Some of the grants had not only been awarded, but the money had been paid out too. However, “most money has not been paid out because the IRA grants were much bigger,” Hathaway says. “However, there are lots of grants by volume that are pretty far along in their work.”

But all those billions of dollars spent on climate justice aren’t going to simply evaporate — filing was made in a court case over the EPA blocking access to grant funds, and there are many similar cases underway already, with surely more to come too. 

According to the court filing, “EPA leadership conducted an individualized, grant-by-grant review to determine which grants should continue, which should be modified, and which should be terminated based on alignment with Administration priorities or the purposes for which the Federal award was made.” 

EPA Is Understaffed and Uncoordinated

While that is the official word from the agency, it appears that in many instances those reviews did not occur.

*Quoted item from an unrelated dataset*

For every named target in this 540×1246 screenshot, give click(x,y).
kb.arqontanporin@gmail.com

Some organizations haven’t even been alerted that their funding is subject to being cancelled. “We still have some,” who haven’t been notified, Hathaway says, “but we anticipate that EPA is just so understaffed and uncoordinated that they are struggling to meet their own deadlines.”

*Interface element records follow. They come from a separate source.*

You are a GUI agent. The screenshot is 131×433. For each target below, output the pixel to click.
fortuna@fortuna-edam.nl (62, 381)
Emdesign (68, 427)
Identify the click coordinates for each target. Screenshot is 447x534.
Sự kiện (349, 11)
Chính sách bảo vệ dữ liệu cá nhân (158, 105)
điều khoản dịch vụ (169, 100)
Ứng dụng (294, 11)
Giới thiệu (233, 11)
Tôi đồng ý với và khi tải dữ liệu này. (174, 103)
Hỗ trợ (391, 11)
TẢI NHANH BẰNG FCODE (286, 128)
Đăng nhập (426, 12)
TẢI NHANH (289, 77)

“These are illegal terminations,” Sacoby Wilson of the University of Maryland, whose environmental justice lab lost its EPA funding in February, told Inside Climate News. The reasoning — that the programs no longer aligned with agency priorities — reveals a “fundamental misunderstanding” of their purpose, Wilson said.

EPA initiatives, built on decades of research, address the disproportionate pollution burden shouldered by Black and Brown communities. The Trump administration cut these programs under the “guise of fairness,” Wilson said. But these initiatives “are really at the core of helping the EPA to fulfill its mission to protect the environment and public health.”

The case that the court filing is from began after the Rhode Island-based Woonasquatucket River Watershed Council sued the EPA and a number of other federal agencies after funds from a $1 million-grant it received from the Forest Service became inaccessible back in January. The judge handling the case, a Trump appointee, said that the funds must be available to the council while the suit proceeds, writing that the organization showed that blocking its access to the money was “arbitrary and capricious.”